Bu sportif etkinliğin Soğucak Yaylası’nda yapılabilmesi için gerekli protokol TOMSFED (Türkiye Otomobil ve Motor Sporları Federasyonu), ANDOFF (Ankara Doğa ve Off-Road Klubü), Sapanca Kaymakamlığı ve Sapanca Belediyesi tarafından imza altına alınmıştır. Off-Road yarışları için çok müsait parkura sahip olan Soğucak Yaylası bu organizasyon ile adını tüm Türkiye’ye ve hatta dünyaya duyurma fırsatına kavuşacaktır.
Pamukova’yı 2 km geçtikten sonra, sağ taraftan Karapınar yoluna sapılmaktadır. Yayla Karapınar Köyünden 13 km uzaklıkta olup, 30 dakika mesafededir.
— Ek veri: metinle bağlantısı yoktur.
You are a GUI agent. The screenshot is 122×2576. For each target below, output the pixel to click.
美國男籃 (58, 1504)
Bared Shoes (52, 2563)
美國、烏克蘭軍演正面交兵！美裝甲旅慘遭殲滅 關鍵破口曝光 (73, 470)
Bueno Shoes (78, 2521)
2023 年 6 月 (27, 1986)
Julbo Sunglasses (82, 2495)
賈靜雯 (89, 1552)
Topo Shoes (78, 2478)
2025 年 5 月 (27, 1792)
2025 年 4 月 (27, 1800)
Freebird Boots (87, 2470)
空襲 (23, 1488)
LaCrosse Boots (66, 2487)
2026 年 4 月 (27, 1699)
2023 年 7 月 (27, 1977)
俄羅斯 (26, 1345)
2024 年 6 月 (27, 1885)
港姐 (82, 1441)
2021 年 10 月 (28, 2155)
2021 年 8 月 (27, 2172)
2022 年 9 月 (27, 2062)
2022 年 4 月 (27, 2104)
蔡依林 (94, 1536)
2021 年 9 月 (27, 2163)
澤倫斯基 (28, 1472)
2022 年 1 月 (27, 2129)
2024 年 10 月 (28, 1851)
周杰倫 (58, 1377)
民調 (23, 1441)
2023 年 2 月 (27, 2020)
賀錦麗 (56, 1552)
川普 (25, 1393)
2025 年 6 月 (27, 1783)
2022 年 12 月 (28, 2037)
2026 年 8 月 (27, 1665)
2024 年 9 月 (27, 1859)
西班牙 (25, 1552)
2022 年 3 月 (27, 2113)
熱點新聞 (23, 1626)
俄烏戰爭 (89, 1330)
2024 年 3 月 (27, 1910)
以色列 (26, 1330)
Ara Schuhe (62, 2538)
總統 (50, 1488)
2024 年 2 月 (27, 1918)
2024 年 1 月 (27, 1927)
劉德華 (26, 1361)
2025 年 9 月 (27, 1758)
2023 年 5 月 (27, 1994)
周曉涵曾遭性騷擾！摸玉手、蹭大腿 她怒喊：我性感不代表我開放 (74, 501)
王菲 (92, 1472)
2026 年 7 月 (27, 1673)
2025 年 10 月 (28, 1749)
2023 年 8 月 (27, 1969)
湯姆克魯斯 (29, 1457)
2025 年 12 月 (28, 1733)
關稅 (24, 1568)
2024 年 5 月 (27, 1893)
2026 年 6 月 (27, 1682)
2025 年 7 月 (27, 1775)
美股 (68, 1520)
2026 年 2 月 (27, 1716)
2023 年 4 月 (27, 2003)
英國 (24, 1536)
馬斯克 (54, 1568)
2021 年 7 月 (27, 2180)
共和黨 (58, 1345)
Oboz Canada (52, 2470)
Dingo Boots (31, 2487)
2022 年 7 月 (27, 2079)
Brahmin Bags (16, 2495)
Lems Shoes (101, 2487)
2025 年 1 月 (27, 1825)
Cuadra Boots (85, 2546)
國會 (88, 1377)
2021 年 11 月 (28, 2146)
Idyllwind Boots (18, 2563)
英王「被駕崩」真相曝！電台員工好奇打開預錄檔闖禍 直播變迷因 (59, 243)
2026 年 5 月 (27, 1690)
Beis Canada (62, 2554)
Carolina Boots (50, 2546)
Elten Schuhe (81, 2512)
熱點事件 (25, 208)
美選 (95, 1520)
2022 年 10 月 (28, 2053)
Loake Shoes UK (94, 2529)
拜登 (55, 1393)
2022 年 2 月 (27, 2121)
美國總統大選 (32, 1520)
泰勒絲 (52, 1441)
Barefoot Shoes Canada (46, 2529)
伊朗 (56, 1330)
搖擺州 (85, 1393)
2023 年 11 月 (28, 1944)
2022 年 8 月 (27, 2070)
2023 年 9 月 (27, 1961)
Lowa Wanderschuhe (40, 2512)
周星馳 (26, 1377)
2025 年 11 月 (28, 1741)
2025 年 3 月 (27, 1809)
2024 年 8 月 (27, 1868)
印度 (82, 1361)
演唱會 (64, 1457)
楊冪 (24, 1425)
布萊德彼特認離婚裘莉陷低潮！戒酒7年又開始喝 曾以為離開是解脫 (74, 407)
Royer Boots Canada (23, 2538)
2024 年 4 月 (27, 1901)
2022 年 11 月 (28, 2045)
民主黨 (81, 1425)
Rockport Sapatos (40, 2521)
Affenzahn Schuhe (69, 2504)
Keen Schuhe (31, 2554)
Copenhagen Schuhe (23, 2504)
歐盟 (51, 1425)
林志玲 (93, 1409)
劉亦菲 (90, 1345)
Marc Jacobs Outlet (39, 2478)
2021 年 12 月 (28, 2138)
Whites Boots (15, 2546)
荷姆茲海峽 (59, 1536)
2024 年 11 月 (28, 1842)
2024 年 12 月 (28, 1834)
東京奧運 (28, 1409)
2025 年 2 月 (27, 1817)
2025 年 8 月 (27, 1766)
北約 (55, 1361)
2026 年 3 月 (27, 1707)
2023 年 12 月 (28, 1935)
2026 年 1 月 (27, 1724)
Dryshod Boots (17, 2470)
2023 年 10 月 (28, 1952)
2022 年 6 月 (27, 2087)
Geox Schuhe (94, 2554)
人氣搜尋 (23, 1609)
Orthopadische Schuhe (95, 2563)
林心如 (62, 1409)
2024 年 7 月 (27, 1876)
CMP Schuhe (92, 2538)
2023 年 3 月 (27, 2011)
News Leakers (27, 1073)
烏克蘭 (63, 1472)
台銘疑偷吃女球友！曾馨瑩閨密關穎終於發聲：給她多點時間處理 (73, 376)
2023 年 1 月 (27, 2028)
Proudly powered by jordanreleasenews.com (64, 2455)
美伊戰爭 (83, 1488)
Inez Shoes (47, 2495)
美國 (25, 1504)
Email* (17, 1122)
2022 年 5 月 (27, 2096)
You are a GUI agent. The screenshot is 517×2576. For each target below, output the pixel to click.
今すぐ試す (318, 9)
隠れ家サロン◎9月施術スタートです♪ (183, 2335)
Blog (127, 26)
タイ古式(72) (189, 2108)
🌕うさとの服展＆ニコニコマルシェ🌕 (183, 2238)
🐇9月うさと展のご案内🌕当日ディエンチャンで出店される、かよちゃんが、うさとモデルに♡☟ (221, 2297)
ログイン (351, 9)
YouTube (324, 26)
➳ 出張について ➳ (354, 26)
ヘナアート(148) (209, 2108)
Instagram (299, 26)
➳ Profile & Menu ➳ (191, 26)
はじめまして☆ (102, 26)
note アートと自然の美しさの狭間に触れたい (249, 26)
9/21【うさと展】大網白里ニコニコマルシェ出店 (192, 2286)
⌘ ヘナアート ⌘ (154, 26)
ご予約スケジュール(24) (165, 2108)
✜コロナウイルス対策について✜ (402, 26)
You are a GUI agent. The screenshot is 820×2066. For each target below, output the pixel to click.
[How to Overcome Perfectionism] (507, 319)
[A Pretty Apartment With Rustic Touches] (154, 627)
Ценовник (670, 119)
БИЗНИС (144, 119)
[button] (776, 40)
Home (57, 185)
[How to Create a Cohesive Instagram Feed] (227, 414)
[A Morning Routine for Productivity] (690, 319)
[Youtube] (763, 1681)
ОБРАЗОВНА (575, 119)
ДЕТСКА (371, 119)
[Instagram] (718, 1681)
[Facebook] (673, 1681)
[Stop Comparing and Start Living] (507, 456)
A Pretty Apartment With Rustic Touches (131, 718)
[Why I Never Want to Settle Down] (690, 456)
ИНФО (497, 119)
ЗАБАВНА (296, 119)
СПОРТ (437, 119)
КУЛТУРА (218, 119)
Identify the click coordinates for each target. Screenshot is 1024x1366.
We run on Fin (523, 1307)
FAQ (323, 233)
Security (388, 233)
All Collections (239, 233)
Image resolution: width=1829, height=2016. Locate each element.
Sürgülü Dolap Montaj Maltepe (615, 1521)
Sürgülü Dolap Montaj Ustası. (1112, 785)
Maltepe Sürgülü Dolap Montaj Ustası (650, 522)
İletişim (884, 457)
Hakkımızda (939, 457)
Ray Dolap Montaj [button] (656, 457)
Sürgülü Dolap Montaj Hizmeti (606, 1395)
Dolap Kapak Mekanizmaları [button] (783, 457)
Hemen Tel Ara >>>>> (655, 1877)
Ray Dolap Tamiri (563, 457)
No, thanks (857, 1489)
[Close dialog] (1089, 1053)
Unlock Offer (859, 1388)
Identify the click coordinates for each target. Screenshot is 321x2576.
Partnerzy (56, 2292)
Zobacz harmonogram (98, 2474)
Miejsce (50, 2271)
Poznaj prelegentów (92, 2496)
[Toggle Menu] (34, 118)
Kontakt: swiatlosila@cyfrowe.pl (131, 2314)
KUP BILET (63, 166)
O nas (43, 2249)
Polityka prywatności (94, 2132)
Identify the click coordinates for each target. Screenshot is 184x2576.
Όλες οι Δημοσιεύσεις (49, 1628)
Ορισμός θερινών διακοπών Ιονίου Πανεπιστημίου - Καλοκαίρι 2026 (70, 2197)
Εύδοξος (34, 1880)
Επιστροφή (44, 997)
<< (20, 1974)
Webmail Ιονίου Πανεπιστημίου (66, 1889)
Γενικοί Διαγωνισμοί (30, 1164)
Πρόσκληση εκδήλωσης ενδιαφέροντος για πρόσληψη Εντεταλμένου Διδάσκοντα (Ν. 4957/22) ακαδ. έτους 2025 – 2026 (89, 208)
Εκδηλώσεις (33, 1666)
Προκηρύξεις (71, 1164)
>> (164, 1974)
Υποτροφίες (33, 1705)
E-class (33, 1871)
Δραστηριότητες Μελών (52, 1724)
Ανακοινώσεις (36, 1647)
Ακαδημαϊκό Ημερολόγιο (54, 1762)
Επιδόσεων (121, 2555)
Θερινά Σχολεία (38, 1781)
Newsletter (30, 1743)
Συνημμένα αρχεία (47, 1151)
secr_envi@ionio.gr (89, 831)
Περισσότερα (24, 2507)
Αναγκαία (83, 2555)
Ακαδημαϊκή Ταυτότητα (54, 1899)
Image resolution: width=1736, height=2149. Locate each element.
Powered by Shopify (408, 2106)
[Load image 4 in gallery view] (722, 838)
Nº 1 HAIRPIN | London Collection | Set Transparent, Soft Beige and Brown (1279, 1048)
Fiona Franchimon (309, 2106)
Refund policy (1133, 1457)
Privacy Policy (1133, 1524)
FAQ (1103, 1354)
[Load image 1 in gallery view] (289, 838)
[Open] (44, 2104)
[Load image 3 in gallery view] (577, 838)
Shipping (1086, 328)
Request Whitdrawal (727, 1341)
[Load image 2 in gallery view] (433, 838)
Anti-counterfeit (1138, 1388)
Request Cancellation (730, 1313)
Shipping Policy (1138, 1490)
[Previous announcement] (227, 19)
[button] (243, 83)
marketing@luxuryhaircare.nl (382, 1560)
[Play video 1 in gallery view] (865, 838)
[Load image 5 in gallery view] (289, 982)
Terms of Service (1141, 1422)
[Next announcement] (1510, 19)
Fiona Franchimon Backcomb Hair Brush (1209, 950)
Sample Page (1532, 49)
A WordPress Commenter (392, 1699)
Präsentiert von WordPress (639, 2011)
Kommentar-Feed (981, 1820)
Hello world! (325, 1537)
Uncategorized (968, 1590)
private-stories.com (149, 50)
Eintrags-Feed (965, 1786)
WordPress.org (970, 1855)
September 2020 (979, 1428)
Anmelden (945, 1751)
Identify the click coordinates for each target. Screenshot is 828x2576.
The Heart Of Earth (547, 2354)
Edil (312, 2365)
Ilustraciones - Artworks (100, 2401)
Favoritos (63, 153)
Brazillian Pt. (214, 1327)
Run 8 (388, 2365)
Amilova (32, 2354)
Alifuatpaşa’ya 30-35 dakika uzaklıkta olan yayla civarında Menekşe oruç ve Menekşeolak köyleri bulunmaktadır. Her yılın Temmuz ayında yaylada şenlikler düzenlenmektedir.
Katırözü Yaylası
Yayla, Pamukova’ya bağlı Eskiyayla köyü sınırları içerisindedir. Eskiyayla köyü (1125 m yükseklikte) üzerinden Katırözü Yaylası’na varılmaktadır. Soğuk kaynak suları ve geniş piknik alanları ile eşsiz bir doğal güzelliğe sahip olan yaylanın üst yanında bulunan mağarada hava sirkülasyonu olmakta ve sarkıt dikitler bulunmaktadır.
Kirpiyan Yaylası
Geyve’den 28 km (1.5 saat) mesafede olan Kirpiyan Yaylası, Karapürçek-Güçücek’ten ise 20-22 km (1 saat) mesafededir. Taraklı istikametinde Doğantepe yol ayrımından sola dönülerek Kamışlı Köyü yolu boyunca devam edilir. Kamışlı’ya gelmeden sağa ayrılan yola sapılarak Kirpiyan yaylasının yoluna ulaşılır. Kürklü Köyü bu yol üzerindeki son köy olup buradan Kirpiyan Yaylası ve daha da ilerleyerek Karagöl Yaylası’na ulaşılabilir.
Keremali Yaylası
Akyazı’ya 17 km ve 30-35 dakika uzaklıkta olan Keremali Yaylası’nda yerleşim olup yayla evleri mevcuttur. Değişik yüksekliklerde birbirine yakın dört yayladan oluşmaktadır.
Sultanpınar Yaylası
Dokurcun yolu üzerinde olup Akyazı’ya 45 km mesafededir. Akyazı-Dokurcun istikametinde Beldibi Köyü karşısından sağa dönerek Boztepe Köyü yoluna ulaşılır. Boztepe üzerinden Güzlek Yaylası, Sultanpınarı Yaylası, Yörükyeri Yaylası, Çiçekli Yaylası ve Acelle Yaylası’na, Acelle üzerinden de Yanık Yaylası’na gidilir. Şerefiye ve Beldibi köyleri arası 1 km mesafededir. Beldibi-Sultanpınar Yaylası arası ise 16 km’dir.
Sultanpınar Yaylası orman ile çevrili geniş ve düzlük bir alana kurulmuş olup oldukça yeşil, huzur verici bir ortam sunmaktadır. Yaylada Olukbaşı Et-Mangal Tesisleri ve Sultanpınar Yayla Pansiyon faaliyet göstermekte olup, yayla evleri mevcuttur.